== Texto en estudio ==
************
Opinión | CONTRAVOLANTES

La larga y tensa espera para la afición española de Fórmula 1

Fernando Alonso

Fernando Alonso / AP

Acabó la cita en Montmeló este año y los resultados de los pilotos españoles han sido, como se esperaba, modestos. Sainz cruzó la meta en una sexta plaza por detrás de Leclerc y Alonso no pudo meter ni un solo punto en su bolsa. En una carrera en la que Verstappen volvió a brillar por arriba de su Red Bull y Norris no supo aprovechar la potencialidad de su McLaren, para la afición española quedó la decepción de ver cómo ni el Ferrari ni el Aston permitieron brillar a los nuestros.

Ahora queda mirar hacia adelante. Carlos ha dicho que en breve hará pública su decisión: Williams o Kick Sauber para muchos son susto o muerte. Basta con una rápida mirada a la tabla de constructores para ver que son los equipos que cierran la lista, con dos y cero puntos respectivamente. Para no desesperarnos se puede, de forma muy optimista, recordar el glorioso pasado de Williams, el apoyo que tiene del motorista Mercedes o la llegada de un nuevo ingeniero, el aerodinamicista Adam Kenyon que ya estuviera en Mercedes y Red Bull. La otra opción para el madrileño es recalar en Sauber que se convertirá en Audi en 2026. En ambos casos supone llegar a proyectos en crecimiento o incluso embrionarios, como el caso de Audi, y en los que no habrá grandes resultados, si los hay, hasta pasado un largo tiempo.
************
== Tareas ==
1/ Según la columna de opinión sobre la Fórmula 1, ¿por qué muchos consideran que elegir entre Williams y Kick Sauber es «susto o muerte»?
2/ Extrae de la columna de opinión sobre la Fórmula 1 el fragmento que comienza con las palabras que contienen "Fernando Alonso /" y termina con "a los nuestros.", copiándolo sin cambios.
3/ Escribe la continuación de la columna de opinión sobre la Fórmula 1 a partir de su última oración.

Entradas del conjunto de datos
************
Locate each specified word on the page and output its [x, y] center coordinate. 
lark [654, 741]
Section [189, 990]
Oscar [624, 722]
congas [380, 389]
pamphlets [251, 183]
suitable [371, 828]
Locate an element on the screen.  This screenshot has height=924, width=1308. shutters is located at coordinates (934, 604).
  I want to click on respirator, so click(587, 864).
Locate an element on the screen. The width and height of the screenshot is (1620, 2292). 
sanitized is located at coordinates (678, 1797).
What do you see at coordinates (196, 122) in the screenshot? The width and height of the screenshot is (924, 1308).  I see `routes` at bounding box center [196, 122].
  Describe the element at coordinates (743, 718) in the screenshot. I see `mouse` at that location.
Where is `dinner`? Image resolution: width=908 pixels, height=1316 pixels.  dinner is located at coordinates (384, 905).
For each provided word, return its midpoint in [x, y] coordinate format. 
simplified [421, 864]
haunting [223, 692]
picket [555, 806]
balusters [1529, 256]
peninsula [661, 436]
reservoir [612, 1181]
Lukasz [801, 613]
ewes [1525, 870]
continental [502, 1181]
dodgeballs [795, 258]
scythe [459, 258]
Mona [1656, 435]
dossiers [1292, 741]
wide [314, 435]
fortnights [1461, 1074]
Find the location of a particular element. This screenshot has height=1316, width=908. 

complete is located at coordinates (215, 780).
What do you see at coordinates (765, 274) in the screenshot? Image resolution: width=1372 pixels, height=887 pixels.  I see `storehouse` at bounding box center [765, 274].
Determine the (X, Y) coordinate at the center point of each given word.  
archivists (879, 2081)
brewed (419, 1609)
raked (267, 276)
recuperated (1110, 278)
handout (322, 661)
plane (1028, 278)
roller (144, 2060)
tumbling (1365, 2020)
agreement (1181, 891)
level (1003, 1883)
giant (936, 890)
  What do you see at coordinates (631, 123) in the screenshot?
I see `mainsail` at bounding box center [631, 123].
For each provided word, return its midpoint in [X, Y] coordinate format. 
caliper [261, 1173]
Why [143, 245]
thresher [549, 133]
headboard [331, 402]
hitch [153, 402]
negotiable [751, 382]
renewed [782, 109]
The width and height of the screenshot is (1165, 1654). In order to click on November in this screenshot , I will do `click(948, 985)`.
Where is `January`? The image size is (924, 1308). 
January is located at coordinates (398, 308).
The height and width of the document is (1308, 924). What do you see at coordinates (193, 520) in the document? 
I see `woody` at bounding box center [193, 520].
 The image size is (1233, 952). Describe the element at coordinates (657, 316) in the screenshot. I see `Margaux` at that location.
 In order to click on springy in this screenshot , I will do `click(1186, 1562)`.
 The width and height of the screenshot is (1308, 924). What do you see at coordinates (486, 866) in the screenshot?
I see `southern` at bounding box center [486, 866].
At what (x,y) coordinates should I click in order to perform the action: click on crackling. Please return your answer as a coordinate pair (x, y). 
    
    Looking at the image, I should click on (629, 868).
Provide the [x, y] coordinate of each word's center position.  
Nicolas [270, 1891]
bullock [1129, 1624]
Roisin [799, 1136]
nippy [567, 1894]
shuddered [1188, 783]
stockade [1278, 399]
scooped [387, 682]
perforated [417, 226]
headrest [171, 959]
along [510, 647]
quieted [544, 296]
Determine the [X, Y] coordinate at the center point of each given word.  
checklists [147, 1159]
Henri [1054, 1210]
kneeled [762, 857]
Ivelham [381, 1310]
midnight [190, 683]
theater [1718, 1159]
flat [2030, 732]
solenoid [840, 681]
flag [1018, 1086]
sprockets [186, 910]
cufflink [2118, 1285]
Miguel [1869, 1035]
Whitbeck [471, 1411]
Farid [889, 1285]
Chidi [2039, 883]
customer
************
== Respuestas por tarea ==
1/ Porque basta una rápida mirada a la tabla de constructores para ver que son los equipos que cierran la lista: Williams tiene dos puntos y Kick Sauber, cero.

2/
Fernando Alonso / AP

Acabó la cita en Montmeló este año y los resultados de los pilotos españoles han sido, como se esperaba, modestos. Sainz cruzó la meta en una sexta plaza por detrás de Leclerc y Alonso no pudo meter ni un solo punto en su bolsa. En una carrera en la que Verstappen volvió a brillar por arriba de su Red Bull y Norris no supo aprovechar la potencialidad de su McLaren, para la afición española quedó la decepción de ver cómo ni el Ferrari ni el Aston permitieron brillar a los nuestros.

3/
De la misma forma, Alonso parece vivir en standby: los resultados de la nueva fábrica de Aston Martin necesitan más tiempo para que acaben realmente fructificando en el mejor rendimiento del monoplaza. La zanahoria que se nos pone delante es la posible llegada de Adrian Newey y la noticia de la reciente visita en secreto del ingeniero inglés a la fábrica de Aston ha corrido como la pólvora. El debut en 2025 de una de sus creaciones, el Valkyrie, en las carreras de resistencia bajo el auspicio de Aston Martin alimenta esa posible llegada de Newey. Si eventualmente Adrian se vistiera de verde tampoco sería lógico que, de forma inmediata, llegaran los resultados. Hay que tener en cuenta que el ingeniero deberá por contrato realizar el período de gardening, de espera, hasta poder realmente empezar a trabajar en otro equipo distinto a Red Bull. En este sentido, el reloj parece correr en contra de Alonso aunque, afortunadamente, Fernando demuestra carrera a carrera que para nada le pesan los años.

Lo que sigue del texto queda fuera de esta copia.